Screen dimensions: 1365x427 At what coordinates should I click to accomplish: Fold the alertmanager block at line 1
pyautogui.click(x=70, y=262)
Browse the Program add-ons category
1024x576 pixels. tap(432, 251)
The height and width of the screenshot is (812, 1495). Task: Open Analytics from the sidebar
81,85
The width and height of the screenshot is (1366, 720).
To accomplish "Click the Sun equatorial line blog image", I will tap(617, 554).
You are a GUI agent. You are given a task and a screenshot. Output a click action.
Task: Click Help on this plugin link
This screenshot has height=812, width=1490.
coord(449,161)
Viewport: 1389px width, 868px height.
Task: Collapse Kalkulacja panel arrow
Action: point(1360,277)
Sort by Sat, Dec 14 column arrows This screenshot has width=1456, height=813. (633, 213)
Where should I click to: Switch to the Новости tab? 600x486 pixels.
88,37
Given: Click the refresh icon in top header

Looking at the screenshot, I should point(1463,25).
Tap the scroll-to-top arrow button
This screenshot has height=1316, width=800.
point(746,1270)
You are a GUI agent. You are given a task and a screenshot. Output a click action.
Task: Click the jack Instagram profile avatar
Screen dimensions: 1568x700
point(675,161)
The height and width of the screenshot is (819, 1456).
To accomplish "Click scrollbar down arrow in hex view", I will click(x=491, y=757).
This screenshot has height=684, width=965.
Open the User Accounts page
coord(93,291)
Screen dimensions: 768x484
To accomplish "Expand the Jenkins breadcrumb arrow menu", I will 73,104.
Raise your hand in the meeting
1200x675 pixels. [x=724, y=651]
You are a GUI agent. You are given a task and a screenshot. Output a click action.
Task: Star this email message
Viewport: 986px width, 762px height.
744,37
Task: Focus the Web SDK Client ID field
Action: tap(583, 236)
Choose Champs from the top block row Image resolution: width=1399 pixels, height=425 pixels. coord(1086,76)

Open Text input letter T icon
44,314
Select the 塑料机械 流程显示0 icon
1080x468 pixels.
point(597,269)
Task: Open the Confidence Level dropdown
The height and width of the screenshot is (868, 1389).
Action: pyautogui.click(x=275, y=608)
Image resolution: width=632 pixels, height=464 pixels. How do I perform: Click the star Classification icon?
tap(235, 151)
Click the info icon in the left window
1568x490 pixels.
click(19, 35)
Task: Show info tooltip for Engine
========================
#### 문제:
위 목록의 모든 줄을 빈 줄은 빼고 번호 매긴 목록으로 변환하세요.

#### 풀이:
1. Screen dimensions: 1365x427 At what coordinates should I click to accomplish: Fold the alertmanager block at line 1
2. pyautogui.click(x=70, y=262)
3. Browse the Program add-ons category
4. 1024x576 pixels. tap(432, 251)
5. The height and width of the screenshot is (812, 1495). Task: Open Analytics from the sidebar
6. 81,85
7. The width and height of the screenshot is (1366, 720).
8. To accomplish "Click the Sun equatorial line blog image", I will tap(617, 554).
9. You are a GUI agent. You are given a task and a screenshot. Output a click action.
10. Task: Click Help on this plugin link
11. This screenshot has height=812, width=1490.
12. coord(449,161)
13. Viewport: 1389px width, 868px height.
14. Task: Collapse Kalkulacja panel arrow
15. Action: point(1360,277)
16. Sort by Sat, Dec 14 column arrows This screenshot has width=1456, height=813. (633, 213)
17. Where should I click to: Switch to the Новости tab? 600x486 pixels.
18. 88,37
19. Given: Click the refresh icon in top header
20. Looking at the screenshot, I should point(1463,25).
21. Tap the scroll-to-top arrow button
22. This screenshot has height=1316, width=800.
23. point(746,1270)
24. You are a GUI agent. You are given a task and a screenshot. Output a click action.
25. Task: Click the jack Instagram profile avatar
26. Screen dimensions: 1568x700
27. point(675,161)
28. The height and width of the screenshot is (819, 1456).
29. To accomplish "Click scrollbar down arrow in hex view", I will click(x=491, y=757).
30. This screenshot has height=684, width=965.
31. Open the User Accounts page
32. coord(93,291)
33. Screen dimensions: 768x484
34. To accomplish "Expand the Jenkins breadcrumb arrow menu", I will 73,104.
35. Raise your hand in the meeting
36. 1200x675 pixels. [x=724, y=651]
37. You are a GUI agent. You are given a task and a screenshot. Output a click action.
38. Task: Star this email message
39. Viewport: 986px width, 762px height.
40. 744,37
41. Task: Focus the Web SDK Client ID field
42. Action: tap(583, 236)
43. Choose Champs from the top block row Image resolution: width=1399 pixels, height=425 pixels. coord(1086,76)
44. Open Text input letter T icon
45. 44,314
46. Select the 塑料机械 流程显示0 icon
47. 1080x468 pixels.
48. point(597,269)
49. Task: Open the Confidence Level dropdown
50. The height and width of the screenshot is (868, 1389).
51. Action: pyautogui.click(x=275, y=608)
52. Image resolution: width=632 pixels, height=464 pixels. How do I perform: Click the star Classification icon?
53. tap(235, 151)
54. Click the info icon in the left window
55. 1568x490 pixels.
56. click(19, 35)
57. Task: Show info tooltip for Engine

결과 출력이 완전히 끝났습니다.